Through my multiple interactions with truck drivers I came to know that truck painting for them was a labor of love, “and love makes you suffer”, whispered Badshah in a dingy tea stall in the outskirts of Multan. Truck drivers don’t spend much money on their families and houses. They view trucks as a deity which brings them income, joy and freedom of the road. It’s kind of Bhagwan for us”, Badshah displayed his tea and naswar coated teeth and straightened thick moustache with the thumb and first finger of his free hand. I recalled an article where Durriya Kazi, head of the department of visual studies at the University of Karachi and an encyclopedia of Pakistani truck-decoration quoted such instances, “I remember one driver who told me that he put his life and livelihood into the truck. If he didn’t honor it with the proper paint job, he would feel he was being ungrateful.” This sense of devotion acts as a remarkable bond that keeps the trucker and the truck chained together. For a truck driver, his machine is the life’s whole sphere. He scarcely looks beyond that. “We don’t have to”, laughed Badshah, “and why should we when we feel protected and enormously proud in our beautiful paradise.” Charas, naswar, and tobacco are among some of the pleasures these truckers have in their rugged routines. The glorious art work provides an escape from the monotony of life. Music is another pre-requisite of this nomadic lifestyle. Truckers don’t dance, not even sing but are fond of folk tunes and songs that include regional flare. Atta Ullah Khan Eesakhailvi, Allah Ditta Loonay Wala and Zarsanga are among most cherished singers. Multicolored laces hang from stereos and speakers covered in beads and plastic decorative items make truck interiors pompously ornamental.

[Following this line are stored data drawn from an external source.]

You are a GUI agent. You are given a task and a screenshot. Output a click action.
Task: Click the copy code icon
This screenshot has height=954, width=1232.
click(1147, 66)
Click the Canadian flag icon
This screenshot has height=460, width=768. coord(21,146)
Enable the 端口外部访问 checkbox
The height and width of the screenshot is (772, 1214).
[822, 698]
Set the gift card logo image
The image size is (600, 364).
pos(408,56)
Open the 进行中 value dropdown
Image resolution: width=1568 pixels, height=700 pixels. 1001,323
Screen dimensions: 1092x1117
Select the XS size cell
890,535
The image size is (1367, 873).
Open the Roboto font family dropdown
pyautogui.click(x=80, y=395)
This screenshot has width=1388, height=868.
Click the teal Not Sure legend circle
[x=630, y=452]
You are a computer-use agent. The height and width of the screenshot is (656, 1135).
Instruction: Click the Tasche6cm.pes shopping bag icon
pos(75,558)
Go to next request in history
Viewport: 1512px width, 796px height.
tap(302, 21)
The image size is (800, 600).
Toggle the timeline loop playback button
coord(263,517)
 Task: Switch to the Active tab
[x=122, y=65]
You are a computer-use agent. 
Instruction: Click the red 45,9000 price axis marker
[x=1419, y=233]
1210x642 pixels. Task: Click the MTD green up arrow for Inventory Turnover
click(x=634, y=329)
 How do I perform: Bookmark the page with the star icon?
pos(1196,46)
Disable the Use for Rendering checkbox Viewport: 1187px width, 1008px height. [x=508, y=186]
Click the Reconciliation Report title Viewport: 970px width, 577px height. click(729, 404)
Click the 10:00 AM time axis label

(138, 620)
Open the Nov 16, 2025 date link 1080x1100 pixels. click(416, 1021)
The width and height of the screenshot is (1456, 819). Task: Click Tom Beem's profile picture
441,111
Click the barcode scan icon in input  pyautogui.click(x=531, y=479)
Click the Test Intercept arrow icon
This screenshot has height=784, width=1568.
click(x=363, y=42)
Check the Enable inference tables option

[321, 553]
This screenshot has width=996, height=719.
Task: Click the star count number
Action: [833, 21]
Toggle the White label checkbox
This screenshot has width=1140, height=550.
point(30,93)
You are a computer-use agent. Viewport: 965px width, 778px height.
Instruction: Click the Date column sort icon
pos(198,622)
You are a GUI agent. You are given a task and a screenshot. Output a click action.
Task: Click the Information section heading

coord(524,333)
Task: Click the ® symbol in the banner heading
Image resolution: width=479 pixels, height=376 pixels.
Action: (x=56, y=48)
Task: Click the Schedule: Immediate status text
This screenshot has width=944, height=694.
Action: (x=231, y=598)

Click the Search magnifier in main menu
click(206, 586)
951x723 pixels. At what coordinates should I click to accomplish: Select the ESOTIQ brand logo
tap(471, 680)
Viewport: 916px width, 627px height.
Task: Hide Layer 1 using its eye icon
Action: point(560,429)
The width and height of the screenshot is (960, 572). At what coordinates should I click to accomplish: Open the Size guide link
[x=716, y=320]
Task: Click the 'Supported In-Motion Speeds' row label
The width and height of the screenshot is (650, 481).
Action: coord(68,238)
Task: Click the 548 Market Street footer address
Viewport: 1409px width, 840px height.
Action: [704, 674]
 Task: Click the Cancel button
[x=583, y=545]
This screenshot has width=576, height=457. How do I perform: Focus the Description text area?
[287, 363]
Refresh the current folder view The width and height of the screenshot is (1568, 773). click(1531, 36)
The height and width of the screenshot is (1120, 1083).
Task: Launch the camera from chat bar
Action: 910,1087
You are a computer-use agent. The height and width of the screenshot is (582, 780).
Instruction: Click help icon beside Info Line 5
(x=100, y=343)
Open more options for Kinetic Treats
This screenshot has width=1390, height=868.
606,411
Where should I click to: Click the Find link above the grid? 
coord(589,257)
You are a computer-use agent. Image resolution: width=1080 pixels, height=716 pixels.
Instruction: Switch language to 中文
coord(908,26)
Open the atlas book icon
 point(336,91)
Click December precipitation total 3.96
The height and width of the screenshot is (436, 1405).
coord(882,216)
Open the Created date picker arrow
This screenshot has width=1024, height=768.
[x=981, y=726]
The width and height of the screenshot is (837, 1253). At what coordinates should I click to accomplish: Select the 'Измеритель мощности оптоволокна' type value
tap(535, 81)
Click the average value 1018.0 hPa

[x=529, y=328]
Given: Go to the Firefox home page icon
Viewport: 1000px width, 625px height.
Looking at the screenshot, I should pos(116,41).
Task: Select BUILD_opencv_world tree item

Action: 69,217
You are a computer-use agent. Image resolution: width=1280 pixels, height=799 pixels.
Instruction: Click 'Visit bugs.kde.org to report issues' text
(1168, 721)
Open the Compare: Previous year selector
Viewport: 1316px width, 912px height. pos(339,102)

Booming truck painting industry despite all its magnitude and impact may not be a lucrative vocation for the people who work in it. Street Picassos [truck painters] are mostly underpaid. Many ‘Ustads’ and their apprentices commonly called ‘chotas’ create magnum opus out of a common Bedford for small amounts and scanty privileges. “Big chunk of the money goes to workshop owner”, said Hajji in a typical Lahori workshop famous for plastic and metal work. “This art is a complete exhibition on wheels which involves arduous labor and a careful placement of each piece of colored plastic, every stroke of paint brush and carving and engraving on the panels and sides”, he explains amid chugging of heavy engines and noisy rattle of metal plates. Though well known and respected for their artistic skills, many of them are dissatisfied with marginal wages they earn from their creative art. They wish their kids to join school and get educated for better jobs.